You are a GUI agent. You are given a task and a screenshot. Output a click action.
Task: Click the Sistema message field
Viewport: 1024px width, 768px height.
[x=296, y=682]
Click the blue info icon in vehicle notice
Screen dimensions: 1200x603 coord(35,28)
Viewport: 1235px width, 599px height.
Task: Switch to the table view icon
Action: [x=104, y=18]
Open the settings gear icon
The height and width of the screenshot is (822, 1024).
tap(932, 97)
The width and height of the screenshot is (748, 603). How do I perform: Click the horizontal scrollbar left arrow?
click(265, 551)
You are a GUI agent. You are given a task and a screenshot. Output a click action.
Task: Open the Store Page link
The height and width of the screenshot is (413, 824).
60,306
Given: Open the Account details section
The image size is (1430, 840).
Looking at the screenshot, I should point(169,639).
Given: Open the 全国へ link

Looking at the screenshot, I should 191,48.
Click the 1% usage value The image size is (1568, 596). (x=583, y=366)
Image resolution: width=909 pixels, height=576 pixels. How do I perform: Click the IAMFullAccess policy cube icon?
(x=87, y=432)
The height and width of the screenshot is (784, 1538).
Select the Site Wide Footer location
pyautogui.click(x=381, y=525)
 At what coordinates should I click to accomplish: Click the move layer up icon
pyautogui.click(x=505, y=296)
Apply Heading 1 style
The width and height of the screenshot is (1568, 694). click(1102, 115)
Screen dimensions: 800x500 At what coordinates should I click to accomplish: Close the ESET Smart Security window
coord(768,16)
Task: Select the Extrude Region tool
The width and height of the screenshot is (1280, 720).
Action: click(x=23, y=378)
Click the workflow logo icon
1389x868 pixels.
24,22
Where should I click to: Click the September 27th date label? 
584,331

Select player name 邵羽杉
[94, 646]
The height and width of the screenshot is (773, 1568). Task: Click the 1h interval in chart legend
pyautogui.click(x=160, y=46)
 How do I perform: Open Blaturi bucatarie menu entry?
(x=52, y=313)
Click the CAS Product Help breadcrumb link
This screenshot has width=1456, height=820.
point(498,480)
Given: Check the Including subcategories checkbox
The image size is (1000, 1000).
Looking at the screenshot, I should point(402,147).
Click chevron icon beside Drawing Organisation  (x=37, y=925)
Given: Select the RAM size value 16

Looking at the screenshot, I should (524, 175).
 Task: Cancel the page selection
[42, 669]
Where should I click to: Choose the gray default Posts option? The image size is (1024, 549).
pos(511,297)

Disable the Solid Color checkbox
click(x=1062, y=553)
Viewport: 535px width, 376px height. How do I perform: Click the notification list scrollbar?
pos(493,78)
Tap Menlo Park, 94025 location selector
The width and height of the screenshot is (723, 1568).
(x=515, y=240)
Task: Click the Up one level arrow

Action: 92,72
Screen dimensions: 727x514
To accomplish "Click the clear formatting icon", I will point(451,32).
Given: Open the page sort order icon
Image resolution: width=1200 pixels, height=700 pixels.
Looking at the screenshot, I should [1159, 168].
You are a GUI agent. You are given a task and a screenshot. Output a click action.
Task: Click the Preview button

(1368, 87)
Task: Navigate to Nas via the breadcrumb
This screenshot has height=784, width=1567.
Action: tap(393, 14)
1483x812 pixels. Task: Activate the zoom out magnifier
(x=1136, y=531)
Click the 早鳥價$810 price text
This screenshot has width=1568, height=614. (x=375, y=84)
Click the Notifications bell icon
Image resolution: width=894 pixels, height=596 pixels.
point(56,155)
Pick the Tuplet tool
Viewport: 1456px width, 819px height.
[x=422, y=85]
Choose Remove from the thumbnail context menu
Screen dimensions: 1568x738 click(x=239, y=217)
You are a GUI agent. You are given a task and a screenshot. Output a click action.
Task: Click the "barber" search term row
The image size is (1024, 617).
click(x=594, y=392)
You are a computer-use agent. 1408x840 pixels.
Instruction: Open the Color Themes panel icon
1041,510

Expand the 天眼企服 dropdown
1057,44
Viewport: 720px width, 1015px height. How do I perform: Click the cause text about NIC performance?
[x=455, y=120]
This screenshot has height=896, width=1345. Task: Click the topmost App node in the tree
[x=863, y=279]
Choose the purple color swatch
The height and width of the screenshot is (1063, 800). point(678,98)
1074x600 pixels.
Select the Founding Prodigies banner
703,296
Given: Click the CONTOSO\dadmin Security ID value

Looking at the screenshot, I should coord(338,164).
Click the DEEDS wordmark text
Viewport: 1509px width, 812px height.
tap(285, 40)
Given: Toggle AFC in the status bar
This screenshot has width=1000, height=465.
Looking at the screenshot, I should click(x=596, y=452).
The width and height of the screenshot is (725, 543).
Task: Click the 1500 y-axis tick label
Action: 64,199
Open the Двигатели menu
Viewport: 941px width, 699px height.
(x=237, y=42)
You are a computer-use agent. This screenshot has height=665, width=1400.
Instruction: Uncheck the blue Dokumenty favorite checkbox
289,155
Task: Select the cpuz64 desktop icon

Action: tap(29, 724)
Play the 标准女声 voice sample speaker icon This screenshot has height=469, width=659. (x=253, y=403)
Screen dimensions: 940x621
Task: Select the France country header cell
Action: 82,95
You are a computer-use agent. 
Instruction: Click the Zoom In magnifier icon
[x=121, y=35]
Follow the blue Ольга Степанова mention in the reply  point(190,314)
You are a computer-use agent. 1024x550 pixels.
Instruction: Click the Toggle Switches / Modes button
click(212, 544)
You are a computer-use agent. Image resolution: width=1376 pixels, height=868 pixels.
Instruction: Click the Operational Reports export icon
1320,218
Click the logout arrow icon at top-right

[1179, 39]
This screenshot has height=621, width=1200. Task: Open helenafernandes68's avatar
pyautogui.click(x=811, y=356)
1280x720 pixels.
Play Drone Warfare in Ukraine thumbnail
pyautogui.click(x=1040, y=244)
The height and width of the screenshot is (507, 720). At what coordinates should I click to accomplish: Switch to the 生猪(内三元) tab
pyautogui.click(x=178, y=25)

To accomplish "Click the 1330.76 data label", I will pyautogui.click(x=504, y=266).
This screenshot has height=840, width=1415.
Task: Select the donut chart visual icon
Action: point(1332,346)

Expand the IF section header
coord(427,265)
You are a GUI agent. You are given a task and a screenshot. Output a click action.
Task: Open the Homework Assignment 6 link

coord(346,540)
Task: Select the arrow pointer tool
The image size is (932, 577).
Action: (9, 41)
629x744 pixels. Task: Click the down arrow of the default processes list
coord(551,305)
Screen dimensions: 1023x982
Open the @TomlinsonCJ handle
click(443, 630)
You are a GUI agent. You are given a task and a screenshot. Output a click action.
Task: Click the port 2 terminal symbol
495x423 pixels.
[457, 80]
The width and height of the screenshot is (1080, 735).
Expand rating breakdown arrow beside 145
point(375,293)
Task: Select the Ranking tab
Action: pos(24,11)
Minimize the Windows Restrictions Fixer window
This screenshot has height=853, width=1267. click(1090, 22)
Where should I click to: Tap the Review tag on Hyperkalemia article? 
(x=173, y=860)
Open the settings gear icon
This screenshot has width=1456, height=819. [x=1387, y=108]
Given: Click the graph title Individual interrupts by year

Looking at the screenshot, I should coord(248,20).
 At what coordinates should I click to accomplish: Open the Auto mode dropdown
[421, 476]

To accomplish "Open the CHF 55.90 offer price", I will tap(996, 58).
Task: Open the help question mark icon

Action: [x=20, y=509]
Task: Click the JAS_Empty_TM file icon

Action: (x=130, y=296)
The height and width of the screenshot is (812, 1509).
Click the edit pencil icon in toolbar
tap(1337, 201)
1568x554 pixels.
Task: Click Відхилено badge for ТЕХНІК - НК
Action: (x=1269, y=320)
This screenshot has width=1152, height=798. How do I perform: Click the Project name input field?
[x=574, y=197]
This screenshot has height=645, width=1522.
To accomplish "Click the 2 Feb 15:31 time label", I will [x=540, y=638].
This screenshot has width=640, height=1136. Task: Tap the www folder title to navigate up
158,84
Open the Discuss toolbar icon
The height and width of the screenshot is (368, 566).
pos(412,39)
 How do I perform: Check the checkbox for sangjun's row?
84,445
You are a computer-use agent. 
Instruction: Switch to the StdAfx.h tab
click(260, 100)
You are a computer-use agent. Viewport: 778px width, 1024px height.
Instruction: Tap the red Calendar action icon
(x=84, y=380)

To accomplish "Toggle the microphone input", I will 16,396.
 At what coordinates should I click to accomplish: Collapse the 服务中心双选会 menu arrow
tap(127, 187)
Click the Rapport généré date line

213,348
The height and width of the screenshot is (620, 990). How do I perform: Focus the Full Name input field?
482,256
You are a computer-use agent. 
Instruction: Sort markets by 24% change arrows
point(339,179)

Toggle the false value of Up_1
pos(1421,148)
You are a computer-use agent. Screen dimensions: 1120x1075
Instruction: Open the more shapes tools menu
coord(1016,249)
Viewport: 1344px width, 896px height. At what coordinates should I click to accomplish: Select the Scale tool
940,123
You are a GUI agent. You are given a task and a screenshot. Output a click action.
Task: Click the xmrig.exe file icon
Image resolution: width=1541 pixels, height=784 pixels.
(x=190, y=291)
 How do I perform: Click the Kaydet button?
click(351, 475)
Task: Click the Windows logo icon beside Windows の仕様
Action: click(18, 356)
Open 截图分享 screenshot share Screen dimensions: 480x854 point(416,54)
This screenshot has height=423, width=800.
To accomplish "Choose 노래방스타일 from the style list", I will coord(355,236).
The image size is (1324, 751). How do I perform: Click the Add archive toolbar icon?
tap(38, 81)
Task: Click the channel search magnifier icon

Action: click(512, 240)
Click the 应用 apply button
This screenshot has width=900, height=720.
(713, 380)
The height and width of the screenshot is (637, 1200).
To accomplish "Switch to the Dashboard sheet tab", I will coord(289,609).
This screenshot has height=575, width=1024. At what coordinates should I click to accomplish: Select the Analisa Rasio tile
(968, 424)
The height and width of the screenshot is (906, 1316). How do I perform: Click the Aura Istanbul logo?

____________________

**Request:** Copy the records from the start through the line containing "click(265, 551)", swapping "gear" for "cog" and leaving everything else unchanged.

**Exercise solution:**
You are a GUI agent. You are given a task and a screenshot. Output a click action.
Task: Click the Sistema message field
Viewport: 1024px width, 768px height.
[x=296, y=682]
Click the blue info icon in vehicle notice
Screen dimensions: 1200x603 coord(35,28)
Viewport: 1235px width, 599px height.
Task: Switch to the table view icon
Action: [x=104, y=18]
Open the settings cog icon
The height and width of the screenshot is (822, 1024).
tap(932, 97)
The width and height of the screenshot is (748, 603). How do I perform: Click the horizontal scrollbar left arrow?
click(265, 551)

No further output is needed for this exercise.